It is nothing new or surprising to say that since Oslo Palestinians have been as divided as ever on both the goal of what peace would count as an acceptable victory, and what kind of resistance should be employed to reach that goal. Normal Finkelstein’s simple solution of mass popular non-violent resistance to bring about a two-state solution is simply an untenable recommendation because it falls flatly on most ears. A real political line is not one devised as a rational response to the objective situation, but one born out of motivations inherent in the situation which can bring together the class that stands in for the universal so it expresses the right direction – this requires not only an understanding of tactics and ends but of goals as felt motivations and strategies as influencing not only the enemy, but also the people standing up against.
The emergence of the hunger strike in the Palestinian struggle signals a change in the conflict in favour of the Palestinians – despite their division into factions and on serious questions of a settlement and the role of religion they can all stand and support the heros of the resistance. But this is not the change – collective Palestinian support for the resistance may have been an aspect of the 2nd intifada, but that intifada was plagued by the lack of a realistic end-game and ignored the importance of international opinion which will always shift to Israel’s side during a period of “terrorist” attacks. The hunger strike allows the celebration of the heros of the resistance not as violent maniacs, however, but as peaceful martyrs, resisting the brutal conditions in the Israeli jails.

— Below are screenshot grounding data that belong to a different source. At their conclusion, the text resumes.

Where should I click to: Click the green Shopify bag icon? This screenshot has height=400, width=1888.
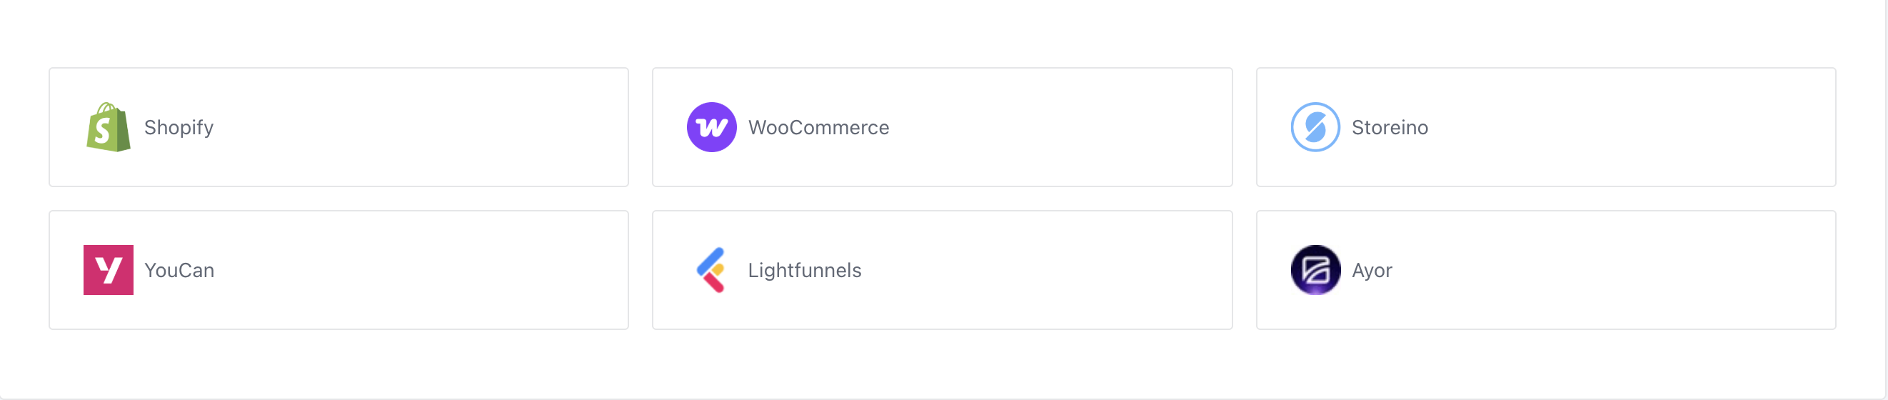108,127
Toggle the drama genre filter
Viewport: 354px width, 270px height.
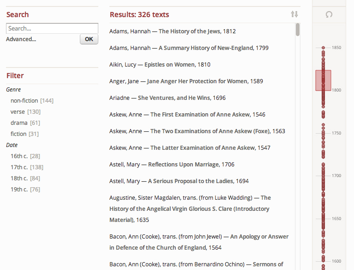click(19, 123)
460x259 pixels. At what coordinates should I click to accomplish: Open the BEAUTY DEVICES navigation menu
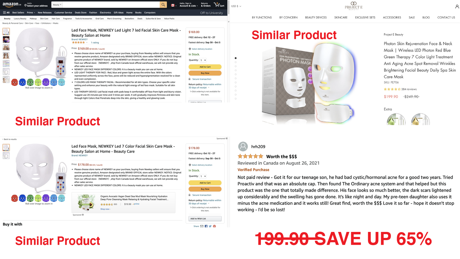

This struggle is more clearly universal than the use of political violence because anyone can understand that torture of someone inside a jail is wrong, and because there are international laws about the treatment of political prisoners which normal people will see should apply to Palestinian prisoners. It is easy to explain to someone why Palestinian resistance fighters should be treated as prisoners of war – you only need to talk about the conflict in the North of Ireland and understand how that came to a close for someone to understand why it is important to recognize that a rebel group has fought in a war so that this war can end, and that continuing to treat political fighters as criminals fails to recognize them as a group, and does nothing but propagate the continuation of what you cannot deny that they see as a war.
Because the demands of the hunger strikers can be supported by BDS, it is possible for international activists to support them, and by this way bring the international struggle against Israel into line with the Palestinian struggle – this is an opportunity for bridge building, and for internationals to have a better understanding of the situation and of what is important to Palestinians.
The use of Hunger strikes by the Palestinians is starting to have an effect on international media. For example, the word “hunger strikers” was trending today on google news, and CNN has run a story today about the “1500” (the number is actually closer to 3500) hunger strikers starting today. This is not normal – in the recent past hunger strike stories did not make CNN until many days in.
There are several things you can do as an international activist to support the Palestinian hunger strikers. Today (ok, it is a bit late), you can fast in solidarity with the prisoners – this is what I am doing today. Also, if you are in Toronto, you could consider attending this event at Beit Zatoun tonight. Most importantly what you can do is try to learn about what is happening, and try to explain it to people who are interested.